One stock-in-trade of press and politician alike is the false application of percentages. I’ll give a real example that we’ve been dealing with at London Met recently.
After a long debate, we decided to reduce the number of courses offered at the university from 577 to 160. (Now, you might be asking why a university would ever have 577 distinct courses on its books, but that’s a matter for another day.) My point is about how a simple statement about courses can be turned into a statement about people or about money.
So, we effected this (577 - 160) divided by 577 x 100 = 72. per cent reduction in the number of courses. If you edit a newspaper, you might give it a sensational headline like “Courses slashed by 70 per cent”. Fair enough. If you were being truly fair you could even point out that 80 per cent of students were actually studying on just 80 of these courses.
But can you now personalise it? One local MP obviously did the maths…72. per cent of (roughly) 13,500 is 9,756 student places…leading to a parliamentary statement and a headline, “Over 10,000 places will go in university”. Not fair enough. That would be fair to conclude only if, for instance, the new portfolio of 160 revised courses had the same average per course enrolment as the entire original set of 577.
You could go further, and now apply the percentage to money. Several clearly tried - mostly disastrously through confusing applicants with enrolled students - but you would come up with the sum of 9,756 x perhaps £6,850 (London Met’s average fee from 2012-13)…£66,828,600. And any newspaper could happily have written, “Untold millions lost in course closures”!
A similar issue arises each year as the league tables roll out, and institutions scramble to show their best face.
The very same department, course or institution can have such different results between one league table and the next because of the different percentage weightings hidden away in the fine print. A department might be ranked in the middle of a table because of strong weightings on student-to-staff ratios or spending per student, but at the bottom of a table that emphasises student satisfaction, entry standards or research outputs.
While we have a ubiquity of percentages flying around, some percentages that we really do need at this time of change are absent or downplayed. Here are two questions that students should be asking:
• What percentage of a £9,000 tuition fee do I actually “get”? I mean, after the compulsory spending on access activities, the bursary, the fee waiver and the accommodation voucher choices, and the family means-testing? Not to forget any last-minute discounting off the ticket price in the first place. As each university goes its merry way, the student is mightily confused.
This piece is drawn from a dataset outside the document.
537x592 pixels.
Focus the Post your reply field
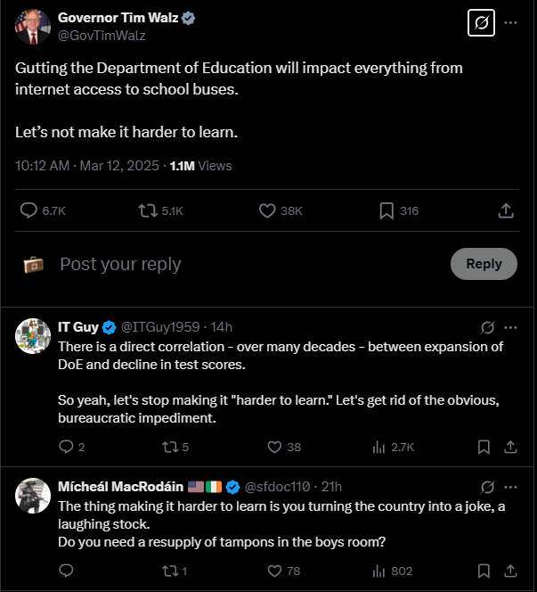pos(248,264)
• What percentage return do I receive after graduation for my investment in a degree? Lord Browne of Madingley frequently depicted graduate compared with non-graduate gains over a lifetime at £100,000, if not £150,000, on average. So your average lifetime return on fees investment might be 300 per cent or so. But what about not “on average”? What about for you, as an arts student, male, 18, paying a fee of £8,000 a year, and expecting to receive a 2:1? The need for clear information here is pressing, given the current campaign to promote the post-2012 system. We need more subject-specific, gender-specific and even institution-specific information.
“Differences by degree” (2010), a paper by Ian Walker of Lancaster University Management School and Yu Zhu of the University of Kent, concludes that “a rise in tuition fees lowers returns by about 1-3 per cent”, and so little affects the quality of the investment. High quality - that is, large lifetime returns - is found for all degrees studied by women, but not for men. “For men, we find very large returns for economics, management and law but not for other subjects - we even find small negative returns in arts, humanities and other social sciences.” Our students need the information to understand this.
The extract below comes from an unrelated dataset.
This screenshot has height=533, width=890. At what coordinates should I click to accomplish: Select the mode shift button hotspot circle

With all the brouhaha about undergraduate tuition fees for domestic students, many have forgotten about the relativities with domestic postgraduate tuition fees. Tim Leunig has calculated a rough and ready “typical” MSc/MA fee across English universities as £4,266 (“Universities Challenged”, CentreForum, 2011). (I note that it does not include the more professional postgraduate fees, which are generally higher.) At the time of writing, that’s just 49.21 per cent of THE’s calculation of the average undergraduate fee across the sector - £8,668. Do we really expect our hard-pressed undergraduates, and our international students, to subsidise their postgraduate colleagues? To this extent?